De acordo com o recente Relatório Anual de 2025, do Instituto Internacional de Estudos para a Paz de Estocolmo (SIPRI), um inventário de janeiro deste ano estimou em 12.241 o número de ogivas nucleares existentes, todas pertencentes a nove países (excluindo o Irã): França, Estados Unidos, Rússia, Reino Unido, China, Índia, Paquistão, República Popular Democrática da Coreia (Coreia do Norte) e Israel. Notavelmente, 90% desse total pertence à Rússia e aos Estados Unidos, potências envolvidas em extensos programas de modernização de seus respectivos arsenais nucleares, com o propósito de aumentar seu tamanho e diversidade. Segundo o SIPRI, “os arsenais nucleares do mundo estão se expandindo e se modernizando... e está emergindo uma nova e perigosa corrida armamentista nuclear, em um momento em que os regimes de controle de armas estão severamente enfraquecidos”.
Desse total de ogivas nucleares, 3.912 já estão implantadas em mísseis ou em bases com forças operacionais prontas para o uso e 5.702 estão armazenadas em reserva, o que exigiria alguma preparação, por exemplo, a instalação de componentes, transporte e carregamento em lançadores antes de seu lançamento. As 2.627 ogivas restantes foram removidas da reserva militar, mas ainda não foram desmontadas.
Como aponta o SIPRI, caso não se alcance um novo acordo para limitar esses arsenais, é provável que aumente o número de ogivas posicionadas em mísseis estratégicos, após o término, em fevereiro de 2026, do Tratado bilateral de 2010 sobre Medidas para a Redução e Limitação Adicionais de Armas Ofensivas Estratégicas (New START). As tendências armamentistas seguem se consolidando e, atualmente, não há sinais de negociações para renovar os frágeis acordos ou para substituí-los.

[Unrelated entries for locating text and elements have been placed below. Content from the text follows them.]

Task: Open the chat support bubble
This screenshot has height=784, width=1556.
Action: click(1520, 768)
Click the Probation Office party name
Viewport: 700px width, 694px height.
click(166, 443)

Como o SIPRI enfatiza em seu Relatório de 2025, “tudo aponta para uma nova corrida armamentista que envolve riscos e incertezas muito maiores do que a anterior”. Nela influencia “o desenvolvimento acelerado e a aplicação de uma ampla gama de tecnologias - por exemplo, nas áreas de inteligência artificial (IA), capacidades cibernéticas, ativos espaciais, defesa antimísseis e tecnologia quântica - que está redefinindo radicalmente as capacidades nucleares” e que gera novos fatores de instabilidade. Por outro lado, conforme a IA e outras tecnologias aceleram a tomada de decisões em contextos de crise, “aumenta o risco de um conflito nuclear eclodir como resultado de uma má comunicação, um mal-entendido ou um acidente técnico”.
Os conflitos bélicos se multiplicam diariamente, e os que eclodiram apenas nas últimas semanas estão gerando um ambiente apocalíptico que alguns analistas equiparam ao início da Terceira Guerra Mundial. Ainda que esta leitura possa ser extrema, como negar que os fatos são eloquentes e que todos os números atestam uma escalada violenta em muitas regiões do planeta? Um planeta que já dorme, todas as noites, sobre um imenso arsenal nuclear suficiente para destruir boa parte da civilização, até mesmo toda a civilização. Enquanto isso, a cada doze minutos, morre uma pessoa não combatente por causa de estratégias e conflitos bélicos. Civis com sobrenomes próprios, fundamentalmente, com nomes femininos e de meninos e meninas.